You can watch your money grow by investing in Rwanda’s forests, investors are being told.
The government, in its 7-year strategic plan ((2018 – 2024), strongly believes that investing in trees now will yield profits in the near future.
According to Dismas Bakundukize, the Director of the Forest Management Unit at Rwanda Water and Forest Authority (RWAFA), forestry and related trade can constitute 5 % of the country’s Gross Domestic Products (GDP).
“We need joint efforts in managing the forests because they have both environmental and economic benefits,” she said.
“I tell investors that forests have many opportunities for investment since it is sustainable business,” Bakundukize added.
The government is encouraging businesses to produce locally and among the products that Rwanda imports is wood. By efficiently managing the Forests, there is a strong belief that the country can produce its own wood as well as create jobs by adding value to the wood.

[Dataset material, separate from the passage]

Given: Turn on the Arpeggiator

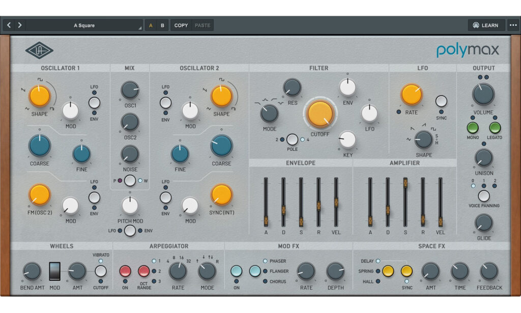Looking at the screenshot, I should pos(126,271).
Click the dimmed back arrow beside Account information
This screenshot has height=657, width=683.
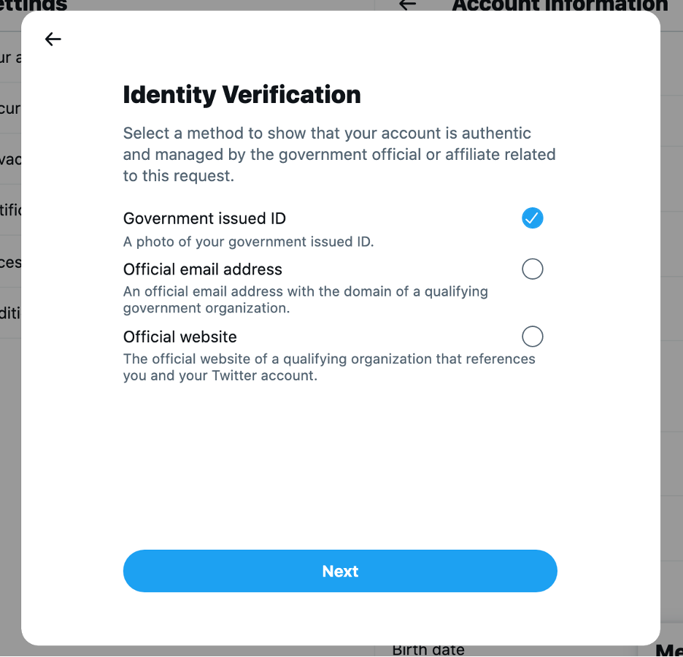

The seven-year Forest Sector Strategic Plan in which forest management and value addition are highlighted is part of National forest policy approved in February this year by the cabinet.
Preliminary results from an ongoing study conducted by the Forest and Nature Conservation sub-sector show that over 11,000 jobs were created from forestry activities during the implementation of Rwanda’s economic development footprint (EDPRS 2), that comes to end this year.
Alex Madinga, from The New Forests Company that harvest trees around Nyungwe forest and produces electrical poles says that they have benefited from investing in forestry.
The factory produces 120,000 poles per year and is motivated to support Made-in-Rwanda policy as 45,000 poles are supplied to Rwanda Energy Group (REG) – the utility company.
For sustainability they have planted 150 hectares of forests to supply future raw materials.
“In 2017, we established out-reaching programme where we buy seedlings and give them to interested farmers to plant so as to prepare enough trees in next 10 years,” Madinga added.
The company uses 3600 ha of Nyungwe buffer zone to plant their own trees.
Pierre Claver Hakuzimana, Head of Forestry in SORWATHE, the company that grows and process tea in Rulindo district said that the factory has 515 hectares of forest which they use for tea processing.
“We use three hectares of forest to process one tonne of tea. This requires us to preserve and plant more trees. To keep having trees for use, we do not cut all the tress at once, rather we start from one side and only return after the tree have grown again,” Hakuzimana said.
With sufficient wood, the country is looking to add value and make furniture among other wood-related products that are otherwise imported consequently increasing the trade deficit.